SIGSEGV in pgsm_ExecutorEnd at pg_stat_monitor.c:781 during PortalCleanup (PG 18.3, correlates with autovacuum)

### Description

PostgreSQL 18.3 backends terminate with `SIGSEGV` in `pgsm_ExecutorEnd` at `pg_stat_monitor.c:781` during commit-time `PortalCleanup`. Crashes correlate tightly with autovacuum completion on the relation the failing query targets: the postmaster logs an autovacuum-done line for a table, and within 1–2 seconds a backend running a query against that same table segfaults. The postmaster then terminates all other backends, replays WAL, and the database returns in ~1 second.

This is reproducible across four independent RDS PostgreSQL 18.3 instances sharing the same `shared_preload_libraries` setting. A control instance in the same account with pg_stat_monitor absent from `shared_preload_libraries` has zero crashes over the same window. Removing `pg_stat_monitor` from `shared_preload_libraries` is a confirmed workaround — all four instances have been crash-free since the extension was removed on 2026-04-30.

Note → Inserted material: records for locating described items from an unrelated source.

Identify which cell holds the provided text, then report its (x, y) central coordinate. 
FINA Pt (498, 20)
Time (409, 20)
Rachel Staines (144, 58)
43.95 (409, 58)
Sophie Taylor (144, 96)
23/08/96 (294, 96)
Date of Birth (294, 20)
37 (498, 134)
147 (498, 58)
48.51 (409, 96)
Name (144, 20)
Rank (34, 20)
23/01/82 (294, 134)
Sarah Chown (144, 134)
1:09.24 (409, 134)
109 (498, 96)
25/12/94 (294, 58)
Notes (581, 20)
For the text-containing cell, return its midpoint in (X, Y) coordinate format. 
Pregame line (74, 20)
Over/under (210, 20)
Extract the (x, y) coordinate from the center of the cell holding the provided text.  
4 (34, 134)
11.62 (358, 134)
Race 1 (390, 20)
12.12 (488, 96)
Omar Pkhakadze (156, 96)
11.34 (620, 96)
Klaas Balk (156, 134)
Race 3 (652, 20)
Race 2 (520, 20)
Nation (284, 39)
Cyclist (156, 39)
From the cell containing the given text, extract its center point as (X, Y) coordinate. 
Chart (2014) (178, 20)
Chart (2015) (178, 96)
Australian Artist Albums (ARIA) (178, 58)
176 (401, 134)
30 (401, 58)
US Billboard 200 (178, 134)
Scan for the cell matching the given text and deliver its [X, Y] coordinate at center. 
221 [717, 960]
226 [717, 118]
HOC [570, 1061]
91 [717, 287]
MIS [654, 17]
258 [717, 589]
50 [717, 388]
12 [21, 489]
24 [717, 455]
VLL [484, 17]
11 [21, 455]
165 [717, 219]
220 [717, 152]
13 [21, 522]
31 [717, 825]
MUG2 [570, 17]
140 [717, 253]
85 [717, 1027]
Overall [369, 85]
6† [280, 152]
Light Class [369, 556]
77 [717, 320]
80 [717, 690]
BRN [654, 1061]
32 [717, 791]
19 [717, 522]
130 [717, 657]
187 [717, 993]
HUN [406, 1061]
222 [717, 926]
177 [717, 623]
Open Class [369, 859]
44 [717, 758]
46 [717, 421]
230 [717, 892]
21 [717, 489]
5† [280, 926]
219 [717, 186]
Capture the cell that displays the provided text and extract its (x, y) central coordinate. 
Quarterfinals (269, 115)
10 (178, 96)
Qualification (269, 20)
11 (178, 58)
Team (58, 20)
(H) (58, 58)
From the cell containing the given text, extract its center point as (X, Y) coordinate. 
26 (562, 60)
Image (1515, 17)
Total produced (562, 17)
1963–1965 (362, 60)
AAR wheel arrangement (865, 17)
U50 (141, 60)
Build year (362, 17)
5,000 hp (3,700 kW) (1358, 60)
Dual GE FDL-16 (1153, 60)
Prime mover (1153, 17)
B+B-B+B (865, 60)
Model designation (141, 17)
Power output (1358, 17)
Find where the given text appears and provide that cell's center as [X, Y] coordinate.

> **Note:** This report was prepared with AI assistance. Some information is inferred rather than directly observable because the affected instances run on AWS RDS (a managed service), which does not expose the unsanitized stack trace, the exact binary build, or `/rdsdbdata/log/error/` core dumps to customers. AWS Support extracted the sanitized stack trace below on our behalf. We have provided everything we were able to obtain.

### Expected Results

`pgsm_ExecutorEnd` should safely no-op or skip its stats update when the executor state it relies on has been invalidated during portal cleanup, rather than dereferencing a NULL/freed pointer and crashing the backend.

### Actual Results

#### Sanitized stack trace (from AWS Support, crash on 2026-04-30 16:56:58 UTC, backend PID 12539)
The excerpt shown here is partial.